UNB/ CS/ David Bremner/ teaching/ cs2613/ labs/ Lab 21

Background

Questions

Time
10 minutes
Activity
Group discussion

K nearest neighbour

Time
25 minutes
Activity
Individual

The k-Nearest neighbour algorithm (KNN) is a famous machine learning or pattern classification algorithm. In this algorithm you are given a training set of numerical measurement vectors (e.g. lab attendance and height) each labelled with a class (e.g. final grade). Given a new, unlabelled measurement, the algorithm predicts the corresponding class by looking at the k-closest training vectors, and voting.

In this lab, and in A6, we will work with a famous set of measurements of iris flowers), where the "class" is the species of flower.

You need to know the following definition from linear algebra

distance(X,Y) = norm(X-Y)

Complete the following function which returns the row indices of the k closest rows of data to v. In our data sets, we will assume the first column is always the class label, and should ignored in distance calculations.

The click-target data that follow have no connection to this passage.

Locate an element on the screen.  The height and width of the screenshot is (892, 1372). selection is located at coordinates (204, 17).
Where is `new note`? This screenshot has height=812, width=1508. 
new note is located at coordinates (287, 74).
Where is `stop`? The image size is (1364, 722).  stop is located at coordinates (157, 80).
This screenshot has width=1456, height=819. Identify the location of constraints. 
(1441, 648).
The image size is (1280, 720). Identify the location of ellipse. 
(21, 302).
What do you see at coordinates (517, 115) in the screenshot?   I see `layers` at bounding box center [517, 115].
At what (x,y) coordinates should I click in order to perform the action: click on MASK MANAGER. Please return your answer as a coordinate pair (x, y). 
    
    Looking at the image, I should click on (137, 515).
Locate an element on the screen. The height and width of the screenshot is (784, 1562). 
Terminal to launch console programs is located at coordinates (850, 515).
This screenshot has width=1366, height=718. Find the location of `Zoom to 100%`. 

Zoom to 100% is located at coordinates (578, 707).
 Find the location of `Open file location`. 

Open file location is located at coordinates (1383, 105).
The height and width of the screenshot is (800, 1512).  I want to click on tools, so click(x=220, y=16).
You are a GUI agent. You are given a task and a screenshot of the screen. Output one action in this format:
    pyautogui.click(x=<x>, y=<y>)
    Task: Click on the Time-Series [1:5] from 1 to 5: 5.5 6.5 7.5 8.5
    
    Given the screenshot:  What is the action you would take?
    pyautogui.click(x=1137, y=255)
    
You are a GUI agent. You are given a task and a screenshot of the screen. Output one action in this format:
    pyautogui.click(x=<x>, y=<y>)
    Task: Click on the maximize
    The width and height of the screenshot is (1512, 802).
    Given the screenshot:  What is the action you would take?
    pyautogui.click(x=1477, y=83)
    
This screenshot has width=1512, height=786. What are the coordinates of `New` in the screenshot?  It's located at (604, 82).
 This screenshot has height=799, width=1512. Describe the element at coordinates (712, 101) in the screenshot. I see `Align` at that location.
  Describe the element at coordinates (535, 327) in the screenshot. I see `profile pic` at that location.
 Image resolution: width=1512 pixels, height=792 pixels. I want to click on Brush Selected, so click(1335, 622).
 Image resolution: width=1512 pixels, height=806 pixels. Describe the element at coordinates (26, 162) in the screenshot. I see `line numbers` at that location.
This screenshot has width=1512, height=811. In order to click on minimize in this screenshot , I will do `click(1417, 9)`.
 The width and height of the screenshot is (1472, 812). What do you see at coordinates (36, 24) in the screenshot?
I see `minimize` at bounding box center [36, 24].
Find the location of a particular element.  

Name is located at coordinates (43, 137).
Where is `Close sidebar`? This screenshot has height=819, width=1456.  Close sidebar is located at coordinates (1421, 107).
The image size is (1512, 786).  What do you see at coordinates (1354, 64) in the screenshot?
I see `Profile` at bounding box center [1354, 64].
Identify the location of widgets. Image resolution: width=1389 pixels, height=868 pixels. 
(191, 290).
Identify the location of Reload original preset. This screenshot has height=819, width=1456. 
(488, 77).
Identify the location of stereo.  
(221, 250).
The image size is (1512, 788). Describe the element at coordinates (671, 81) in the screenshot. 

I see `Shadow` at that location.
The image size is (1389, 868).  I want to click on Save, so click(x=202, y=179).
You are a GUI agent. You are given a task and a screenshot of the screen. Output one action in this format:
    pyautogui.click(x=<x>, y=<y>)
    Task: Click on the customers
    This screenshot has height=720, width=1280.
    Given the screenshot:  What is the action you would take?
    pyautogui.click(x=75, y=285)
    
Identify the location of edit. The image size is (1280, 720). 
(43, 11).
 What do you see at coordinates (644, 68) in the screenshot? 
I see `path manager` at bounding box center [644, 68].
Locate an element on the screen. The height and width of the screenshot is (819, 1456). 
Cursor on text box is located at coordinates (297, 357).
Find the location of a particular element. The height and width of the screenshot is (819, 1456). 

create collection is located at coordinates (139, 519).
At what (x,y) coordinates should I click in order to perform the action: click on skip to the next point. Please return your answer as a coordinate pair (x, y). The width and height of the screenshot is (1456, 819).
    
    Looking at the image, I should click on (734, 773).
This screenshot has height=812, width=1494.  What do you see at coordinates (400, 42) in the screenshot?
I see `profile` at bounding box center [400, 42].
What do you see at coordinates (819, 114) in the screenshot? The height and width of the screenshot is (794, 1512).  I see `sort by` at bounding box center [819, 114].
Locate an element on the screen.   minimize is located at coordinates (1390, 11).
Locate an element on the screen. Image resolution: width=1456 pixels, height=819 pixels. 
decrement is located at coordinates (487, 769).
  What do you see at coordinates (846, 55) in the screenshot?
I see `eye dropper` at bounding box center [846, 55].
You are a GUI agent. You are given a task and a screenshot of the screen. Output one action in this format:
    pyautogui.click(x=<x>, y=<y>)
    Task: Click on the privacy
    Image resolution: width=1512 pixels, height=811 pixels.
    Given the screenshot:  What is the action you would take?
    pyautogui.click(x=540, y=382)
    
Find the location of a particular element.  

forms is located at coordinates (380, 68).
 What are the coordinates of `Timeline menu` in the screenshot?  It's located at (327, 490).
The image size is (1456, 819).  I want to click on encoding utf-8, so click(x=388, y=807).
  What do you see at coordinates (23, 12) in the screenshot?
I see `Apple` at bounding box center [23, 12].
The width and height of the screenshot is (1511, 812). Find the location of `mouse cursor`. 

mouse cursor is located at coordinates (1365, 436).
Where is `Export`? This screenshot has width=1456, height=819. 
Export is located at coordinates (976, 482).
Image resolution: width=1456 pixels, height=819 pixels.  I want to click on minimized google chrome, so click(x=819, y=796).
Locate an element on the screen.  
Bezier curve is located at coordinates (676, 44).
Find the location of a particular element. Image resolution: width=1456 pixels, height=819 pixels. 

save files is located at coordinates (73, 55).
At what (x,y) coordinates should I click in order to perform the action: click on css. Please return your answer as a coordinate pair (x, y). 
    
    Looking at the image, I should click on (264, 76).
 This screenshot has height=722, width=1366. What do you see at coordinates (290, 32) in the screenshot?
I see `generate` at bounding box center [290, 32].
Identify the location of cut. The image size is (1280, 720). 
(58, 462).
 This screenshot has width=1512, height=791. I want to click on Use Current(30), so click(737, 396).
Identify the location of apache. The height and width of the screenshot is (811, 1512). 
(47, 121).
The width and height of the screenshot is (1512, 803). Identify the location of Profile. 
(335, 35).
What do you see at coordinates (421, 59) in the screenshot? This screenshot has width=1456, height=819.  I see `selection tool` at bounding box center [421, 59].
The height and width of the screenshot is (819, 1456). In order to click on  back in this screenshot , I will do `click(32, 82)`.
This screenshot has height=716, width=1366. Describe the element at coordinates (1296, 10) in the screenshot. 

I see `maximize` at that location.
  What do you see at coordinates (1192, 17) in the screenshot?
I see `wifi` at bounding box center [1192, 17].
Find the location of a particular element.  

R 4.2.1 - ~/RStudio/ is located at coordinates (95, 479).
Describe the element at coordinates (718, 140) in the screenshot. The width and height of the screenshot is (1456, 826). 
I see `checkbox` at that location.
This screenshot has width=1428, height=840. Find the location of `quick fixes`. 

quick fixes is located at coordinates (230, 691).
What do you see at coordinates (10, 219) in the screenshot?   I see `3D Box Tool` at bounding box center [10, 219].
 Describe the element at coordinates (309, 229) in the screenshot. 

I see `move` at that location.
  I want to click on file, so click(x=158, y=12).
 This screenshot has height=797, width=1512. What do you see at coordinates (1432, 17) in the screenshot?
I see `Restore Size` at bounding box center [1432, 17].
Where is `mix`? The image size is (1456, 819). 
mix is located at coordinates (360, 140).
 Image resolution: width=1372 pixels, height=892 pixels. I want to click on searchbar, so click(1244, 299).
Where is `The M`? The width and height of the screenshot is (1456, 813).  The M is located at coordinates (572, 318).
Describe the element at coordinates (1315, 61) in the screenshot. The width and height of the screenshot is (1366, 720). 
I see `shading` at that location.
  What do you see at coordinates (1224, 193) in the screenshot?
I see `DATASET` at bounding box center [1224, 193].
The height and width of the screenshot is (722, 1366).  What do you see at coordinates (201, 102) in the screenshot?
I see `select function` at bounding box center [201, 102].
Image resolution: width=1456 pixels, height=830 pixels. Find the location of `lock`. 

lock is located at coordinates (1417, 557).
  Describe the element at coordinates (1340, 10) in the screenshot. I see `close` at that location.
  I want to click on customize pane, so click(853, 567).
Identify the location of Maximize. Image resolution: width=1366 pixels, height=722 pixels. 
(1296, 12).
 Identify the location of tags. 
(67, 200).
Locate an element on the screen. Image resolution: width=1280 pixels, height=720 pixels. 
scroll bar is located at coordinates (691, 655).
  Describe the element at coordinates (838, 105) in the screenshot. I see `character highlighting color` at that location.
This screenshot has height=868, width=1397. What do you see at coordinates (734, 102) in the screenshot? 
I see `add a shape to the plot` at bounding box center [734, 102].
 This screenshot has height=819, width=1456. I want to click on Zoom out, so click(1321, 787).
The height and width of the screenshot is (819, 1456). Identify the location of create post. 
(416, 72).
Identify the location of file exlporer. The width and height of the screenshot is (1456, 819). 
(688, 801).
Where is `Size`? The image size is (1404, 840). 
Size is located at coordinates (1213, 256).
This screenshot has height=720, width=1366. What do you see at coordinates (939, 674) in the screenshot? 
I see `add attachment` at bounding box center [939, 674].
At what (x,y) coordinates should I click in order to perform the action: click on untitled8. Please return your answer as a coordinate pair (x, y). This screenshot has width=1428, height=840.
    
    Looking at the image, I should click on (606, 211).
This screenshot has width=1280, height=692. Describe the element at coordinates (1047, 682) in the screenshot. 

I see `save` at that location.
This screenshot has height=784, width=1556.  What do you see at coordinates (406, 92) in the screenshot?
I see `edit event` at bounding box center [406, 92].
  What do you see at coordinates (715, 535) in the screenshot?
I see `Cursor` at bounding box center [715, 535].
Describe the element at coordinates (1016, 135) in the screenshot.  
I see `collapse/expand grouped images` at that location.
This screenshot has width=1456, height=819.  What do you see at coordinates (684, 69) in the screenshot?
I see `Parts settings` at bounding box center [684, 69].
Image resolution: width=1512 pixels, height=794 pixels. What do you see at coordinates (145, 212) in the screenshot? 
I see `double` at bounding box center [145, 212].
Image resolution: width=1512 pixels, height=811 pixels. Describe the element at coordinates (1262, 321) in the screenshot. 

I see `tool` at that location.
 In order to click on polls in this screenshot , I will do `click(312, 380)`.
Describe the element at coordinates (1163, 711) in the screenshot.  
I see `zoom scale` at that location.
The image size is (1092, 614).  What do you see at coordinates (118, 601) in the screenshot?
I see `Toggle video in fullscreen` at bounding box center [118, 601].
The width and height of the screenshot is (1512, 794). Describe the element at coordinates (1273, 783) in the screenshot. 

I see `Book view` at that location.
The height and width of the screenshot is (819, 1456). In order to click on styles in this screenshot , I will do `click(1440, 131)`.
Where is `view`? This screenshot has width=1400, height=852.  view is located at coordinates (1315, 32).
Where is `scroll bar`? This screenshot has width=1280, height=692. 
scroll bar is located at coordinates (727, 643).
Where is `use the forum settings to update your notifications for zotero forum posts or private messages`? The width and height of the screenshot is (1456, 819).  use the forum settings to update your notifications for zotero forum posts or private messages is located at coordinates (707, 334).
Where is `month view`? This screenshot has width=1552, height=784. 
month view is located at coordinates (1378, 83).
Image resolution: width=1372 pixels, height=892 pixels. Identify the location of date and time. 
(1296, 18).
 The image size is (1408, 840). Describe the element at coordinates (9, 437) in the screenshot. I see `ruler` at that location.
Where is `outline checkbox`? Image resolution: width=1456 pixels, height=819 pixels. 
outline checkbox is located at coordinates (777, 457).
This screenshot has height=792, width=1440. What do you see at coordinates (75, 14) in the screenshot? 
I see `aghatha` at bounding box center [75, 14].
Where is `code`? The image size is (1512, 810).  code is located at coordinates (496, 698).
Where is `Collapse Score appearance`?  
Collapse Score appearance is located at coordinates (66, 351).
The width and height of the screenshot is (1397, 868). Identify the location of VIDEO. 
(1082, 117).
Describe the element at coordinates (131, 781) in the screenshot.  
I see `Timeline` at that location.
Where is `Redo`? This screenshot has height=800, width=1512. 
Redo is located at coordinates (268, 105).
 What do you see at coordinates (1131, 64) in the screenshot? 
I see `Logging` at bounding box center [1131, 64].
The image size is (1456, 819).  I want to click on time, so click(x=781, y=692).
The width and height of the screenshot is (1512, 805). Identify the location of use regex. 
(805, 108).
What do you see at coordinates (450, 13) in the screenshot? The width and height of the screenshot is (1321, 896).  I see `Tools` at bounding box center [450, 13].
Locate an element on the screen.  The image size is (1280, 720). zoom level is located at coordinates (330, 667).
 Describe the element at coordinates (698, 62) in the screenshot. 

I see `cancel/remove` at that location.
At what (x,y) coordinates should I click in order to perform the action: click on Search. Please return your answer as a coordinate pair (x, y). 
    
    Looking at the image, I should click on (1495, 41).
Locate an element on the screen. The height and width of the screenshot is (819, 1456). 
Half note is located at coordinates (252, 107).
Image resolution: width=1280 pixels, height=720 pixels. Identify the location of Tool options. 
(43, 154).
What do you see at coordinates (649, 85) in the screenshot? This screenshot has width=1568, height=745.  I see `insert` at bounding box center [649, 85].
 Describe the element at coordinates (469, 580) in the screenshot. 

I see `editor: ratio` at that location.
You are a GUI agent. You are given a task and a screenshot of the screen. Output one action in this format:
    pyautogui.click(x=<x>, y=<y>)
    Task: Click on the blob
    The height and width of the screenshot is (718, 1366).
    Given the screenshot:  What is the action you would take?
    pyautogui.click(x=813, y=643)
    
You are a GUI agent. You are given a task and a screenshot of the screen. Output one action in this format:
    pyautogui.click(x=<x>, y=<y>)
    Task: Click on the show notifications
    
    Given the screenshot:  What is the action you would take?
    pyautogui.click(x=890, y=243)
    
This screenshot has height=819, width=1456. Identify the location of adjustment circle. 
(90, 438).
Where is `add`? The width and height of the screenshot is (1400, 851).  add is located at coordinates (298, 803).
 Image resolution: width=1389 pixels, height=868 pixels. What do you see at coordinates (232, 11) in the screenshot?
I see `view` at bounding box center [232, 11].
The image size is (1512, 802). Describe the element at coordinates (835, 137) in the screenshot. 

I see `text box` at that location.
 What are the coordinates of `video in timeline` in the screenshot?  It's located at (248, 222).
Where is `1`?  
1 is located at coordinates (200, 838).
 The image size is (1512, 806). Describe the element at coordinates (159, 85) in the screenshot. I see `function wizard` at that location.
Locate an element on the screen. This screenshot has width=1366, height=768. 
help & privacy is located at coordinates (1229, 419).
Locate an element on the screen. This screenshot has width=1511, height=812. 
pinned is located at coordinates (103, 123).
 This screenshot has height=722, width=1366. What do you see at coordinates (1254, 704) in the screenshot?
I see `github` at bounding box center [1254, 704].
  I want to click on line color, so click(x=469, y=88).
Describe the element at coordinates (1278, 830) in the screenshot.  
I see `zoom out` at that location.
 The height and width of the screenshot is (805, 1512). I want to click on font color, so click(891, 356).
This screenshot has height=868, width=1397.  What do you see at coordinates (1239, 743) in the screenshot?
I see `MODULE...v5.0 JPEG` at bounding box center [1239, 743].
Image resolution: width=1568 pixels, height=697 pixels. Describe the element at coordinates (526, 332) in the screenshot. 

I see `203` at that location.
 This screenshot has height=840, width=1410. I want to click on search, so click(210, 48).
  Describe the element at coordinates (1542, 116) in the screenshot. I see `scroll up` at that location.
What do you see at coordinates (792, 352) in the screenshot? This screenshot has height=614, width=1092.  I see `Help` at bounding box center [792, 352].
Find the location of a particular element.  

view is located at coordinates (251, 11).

function out = nearest(v, k, data)
  for i=1:rows(data)
    dist(i)=
  endfor
  [sorted, indices]=sort(dist);
  out = sort(indices(1:k));
endfunction

%!test
%! v = [0,1,1]
%! data = [0,0,0; 0,0,1; 0,1,0; 1,1,1]
%! assert(nearest(v,1,data) == 4)
%! assert(nearest(v,3,data) == [2,3,4])

You can time your nearest neighbour query with the following:

load training
load testing
timeit(1000,@nearest,testing(1,:), 3, training);

Visualizing boxes

Time
15 minutes
Activity
Individual / Demo

In Assignment 6 voting is done in a different way. Rather than voting amoung the k closest points to a query vector, the vectors from each class in a given "bucket" or box region of feature space are counted.

In the following example, the columns of the array ranges define the intervals of values for each feature, and p defines the "precision", or how many sub-intervals each feature is divided into. In this part we stick to 3 features because that is all we can easily visualize. Fill in values for p and ranges so that the plot looks something like

ranges = [ , , ;
           , , ]
p=

x = linspace(ranges(1,1),ranges(2,1),p+1)
y = linspace(ranges(1,2),ranges(2,2),p+1)
z = linspace(ranges(1,3),ranges(2,3),p+1)

[X,Y] = meshgrid(x,y)

clf
axis([ranges(1,1),ranges(2,1),ranges(1,2),ranges(2,2),ranges(1,3),ranges(2,3)],"equal")
hold on
for i=1:columns(z)
  surf(X,Y,ones(size(X))*z(i))
endfor
for i=1:columns(x)
  for j=1:columns(y)
    plot3(ones(size(z))*x(i),ones(size(z))*y(j),z)
  endfor
endfor

K nearest neighbours continued

Time
10 minutes
Activity
Demo

In practice the function nearest would probably be combined with something like the following; they are split out here to help with debugging and testing. Use the parameter fun here rather than calling nearest directly, so we can swap in a different query function later.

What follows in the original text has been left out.